▶ _LISTE DES CONSIGNES_
• 1. Recopiez le passage de l'article sur la mort de Desmond Tutu qui commence par « 27 décembre 2021, 18:49 » et se termine par « tous les pouvoirs. ».
• 2. Selon l'article sur la mort de Desmond Tutu, pour quelle raison l'Afrique du Sud a-t-elle entamé lundi une semaine de deuil ? Expliquez-le en une à trois phrases.
• 3. Poursuivez l'article consacré à la mort de Desmond Tutu à partir de sa dernière phrase.

▶ _DOCUMENT_
· · · ·
Publicité

Mort de Desmond Tutu: hommages planétaires, l'Afrique du Sud orpheline

27 décembre 2021, 18:49

Par

Partager cet article

Facebook X WhatsApp

Mort de Desmond Tutu: hommages planétaires, l'Afrique du Sud orpheline

L'Afrique du Sud a entamé lundi une semaine de deuil pour l'archevêque Desmond Tutu, immense figure morale de la lutte contre l'apartheid mais aussi une malice, une chaleur, un rire en cascade communicatif, dont le pays se sent déjà orphelin.

Le prix Nobel de la paix, mort paisiblement dimanche à 90 ans, s'était retiré de la vie publique ces derniers mois, visiblement affaibli. Mais chacun se souvient de sa petite silhouette violette, sa ténacité et son franc-parler légendaires pour dénoncer les injustices et écorner tous les pouvoirs.
· · · ·
▶ _EXTRAIT DES DONNÉES_
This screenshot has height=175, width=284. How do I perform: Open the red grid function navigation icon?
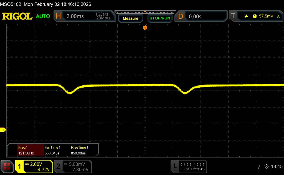(7, 166)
· · · ·
▶ _RÉPONSES ATTENDUES_
• 1.
27 décembre 2021, 18:49

Par

Partager cet article

Facebook X WhatsApp

Mort de Desmond Tutu: hommages planétaires, l'Afrique du Sud orpheline

L'Afrique du Sud a entamé lundi une semaine de deuil pour l'archevêque Desmond Tutu, immense figure morale de la lutte contre l'apartheid mais aussi une malice, une chaleur, un rire en cascade communicatif, dont le pays se sent déjà orphelin.

Le prix Nobel de la paix, mort paisiblement dimanche à 90 ans, s'était retiré de la vie publique ces derniers mois, visiblement affaibli. Mais chacun se souvient de sa petite silhouette violette, sa ténacité et son franc-parler légendaires pour dénoncer les injustices et écorner tous les pouvoirs.

• 2. L'Afrique du Sud a entamé une semaine de deuil pour l'archevêque Desmond Tutu, prix Nobel de la paix, mort paisiblement dimanche à 90 ans. Le pays rend ainsi hommage à une immense figure morale de la lutte contre l'apartheid, dont il se sent déjà orphelin.

• 3.
«Quand nous étions de jeunes militants, si l'archevêque Tutu était présent, jamais la police ou l'armée ne nous tiraient dessus. Pourquoi? On ne sait pas vraiment. Mais il nous servait de bouclier», a twitté Panyaza Lesufi, aujourd'hui un cadre de l'ANC, parti fossoyeur de l'apartheid qui est toujours au pouvoir.

Ses obsèques sont prévues samedi dans la cathédrale anglicane Saint-Georges du Cap, son ancienne paroisse. Le corps, placé en chapelle ardente vendredi, sera incinéré et ses cendres reposeront dans la cathédrale.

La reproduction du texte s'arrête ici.